Passage:
At the brain tank conference the other weekend I watched a presentation called “Evolutionary Bias in Social Engineering: An Anthropologist’s Perspective”.  Unfortunately this wasn’t what I was expecting.  Randy, the presenter, spent a large amount of time explaining that ultimately humans all strive for one thing, sex.  Interesting enough but after 20 minutes I got the point and didn’t hear anything about social engineering anyone into having sex yet.  Near the end he started to get into more interesting content.  He put 5 words on the table about persuasion, which is basically why social engineering works.   Unfortunately it was just a perspective talk and didn’t really go into social engineering detail.  In any event those 5 words were very similar to some I read in a book previously.

The Book

In management you tend to read many books.  One I read several years ago was called “Influence: The Psychology of Persuasion”.   A great read on why people say yes and how to defend yourself against a persuasive person.

Those 5 words in Randy’s presentation almost mapped directly to the fundamental principals in this book.

 

From the book!

Problem details: Write the next part of the passage on persuasion and social engineering, beginning right after its final line.

Source excerpt:
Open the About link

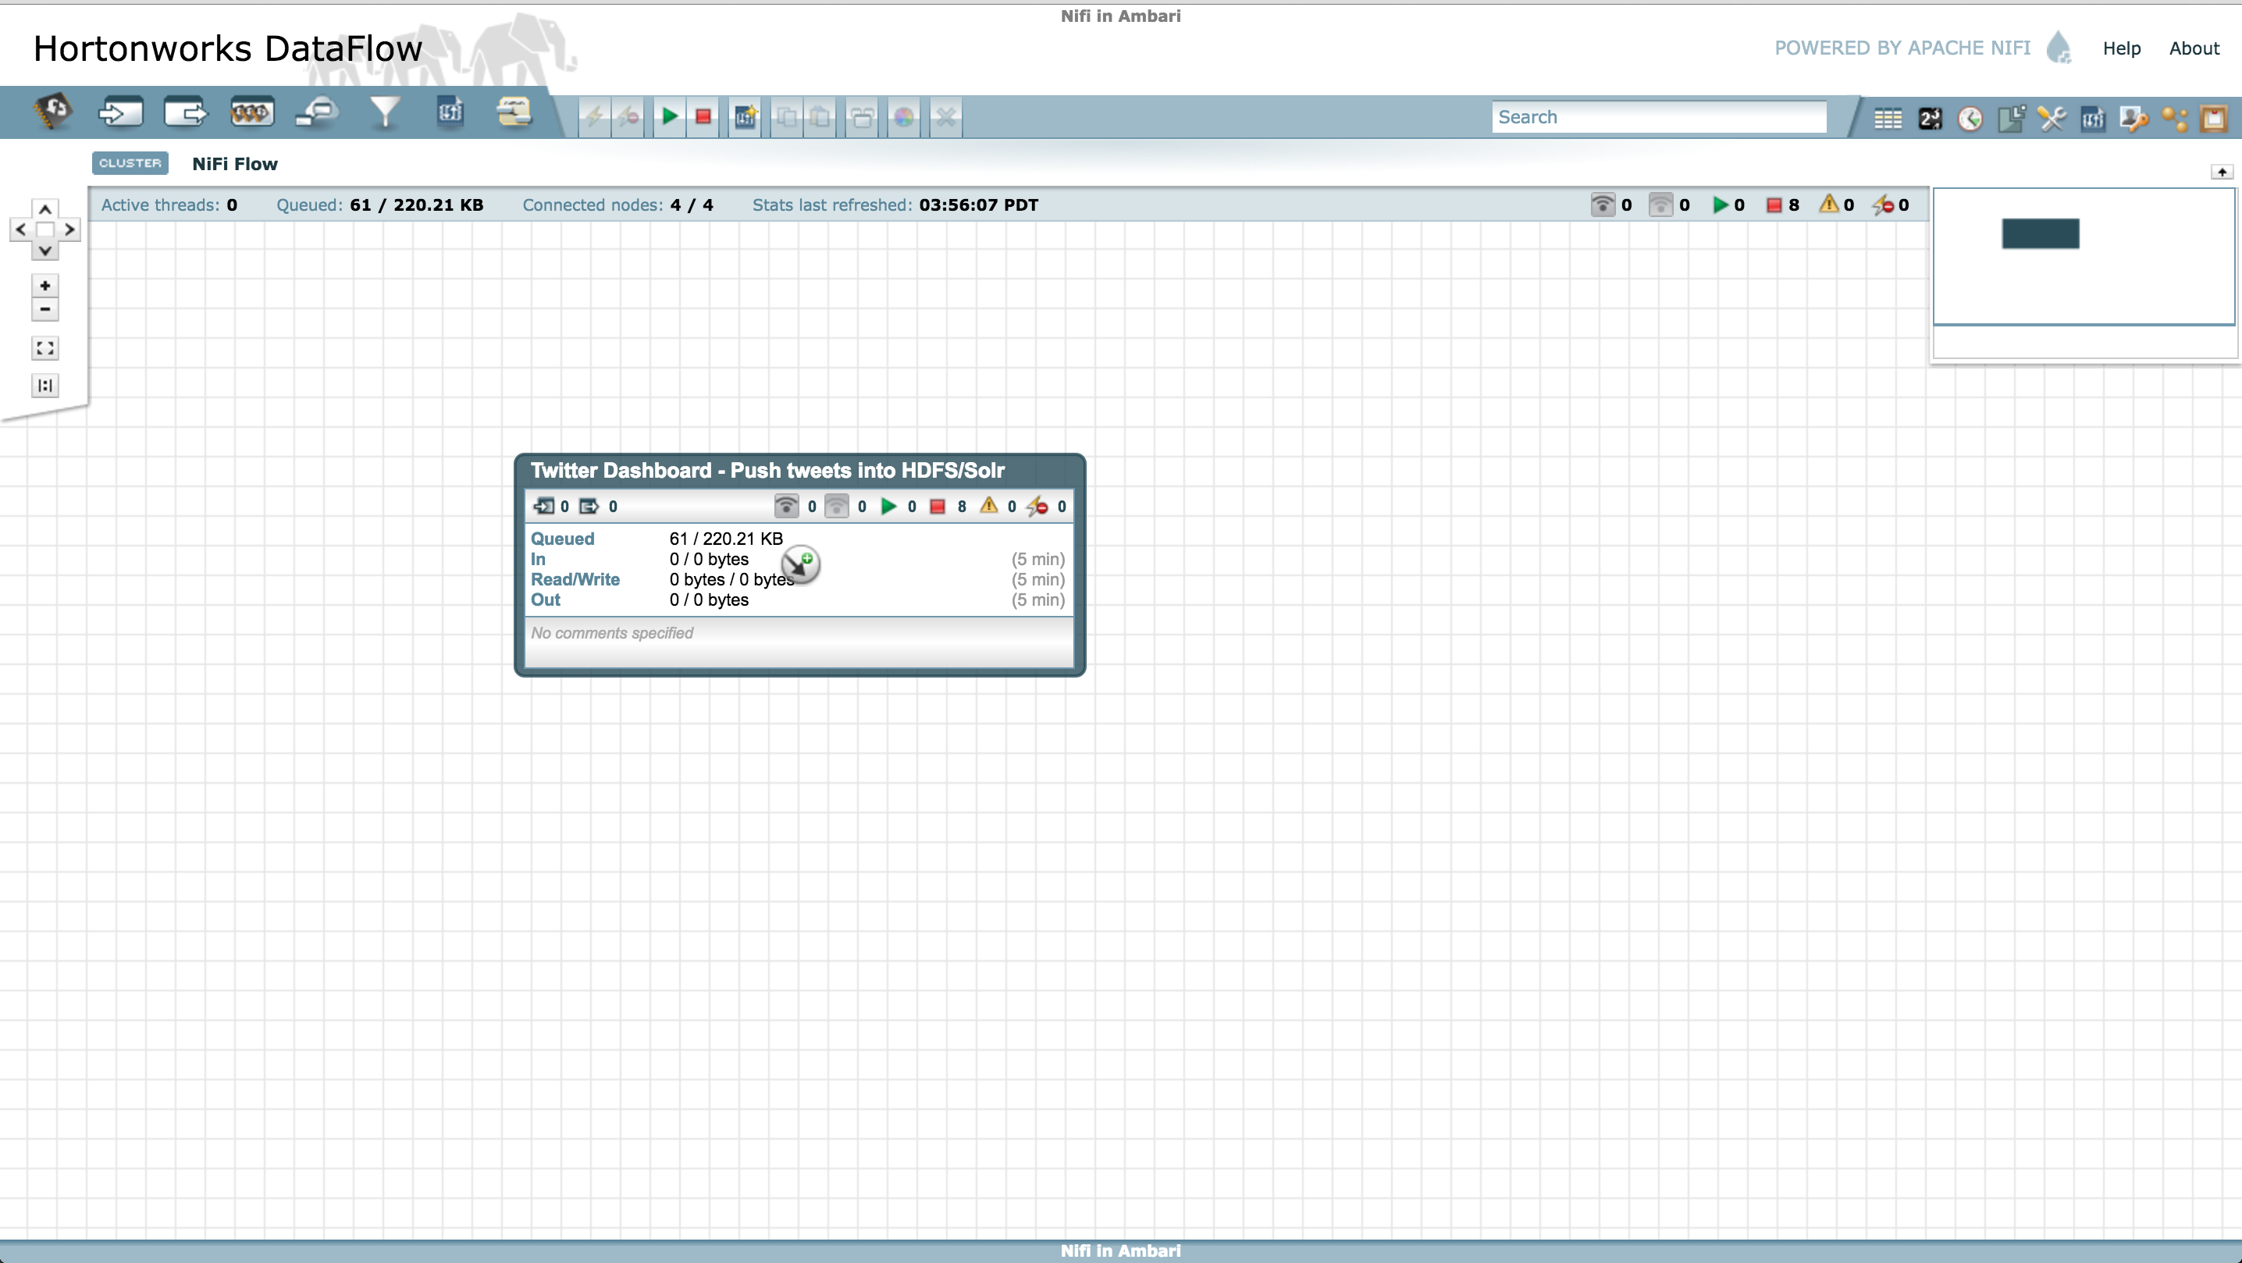(x=2193, y=49)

Output:
  1. Consistency
  2. Reciprocation
  3. Social Proof
  4. Authority
  5. Liking
  6. Scarcity

Unfortunately he didn’t give social engineering examples, which would have been great for each of the 5 topics.   I mean that would really be a good presentation. 

We all know “Liking” works great.  If you just make friends with someone during smoke breaks or say hi to the security guard that person will always let you do or get more than you should. 

Reciprocation also works great for phone calls as a phased social engineering tactic.  Call up someone acting as a vendor or part of IT and offer to fix their computer.  If they have a problem, try and figure it out and fix it.  Call back a few days later they will help you and provide information.

In any case I would love to hear if anyone has done any further analysis related to influence and social engineering as explained above.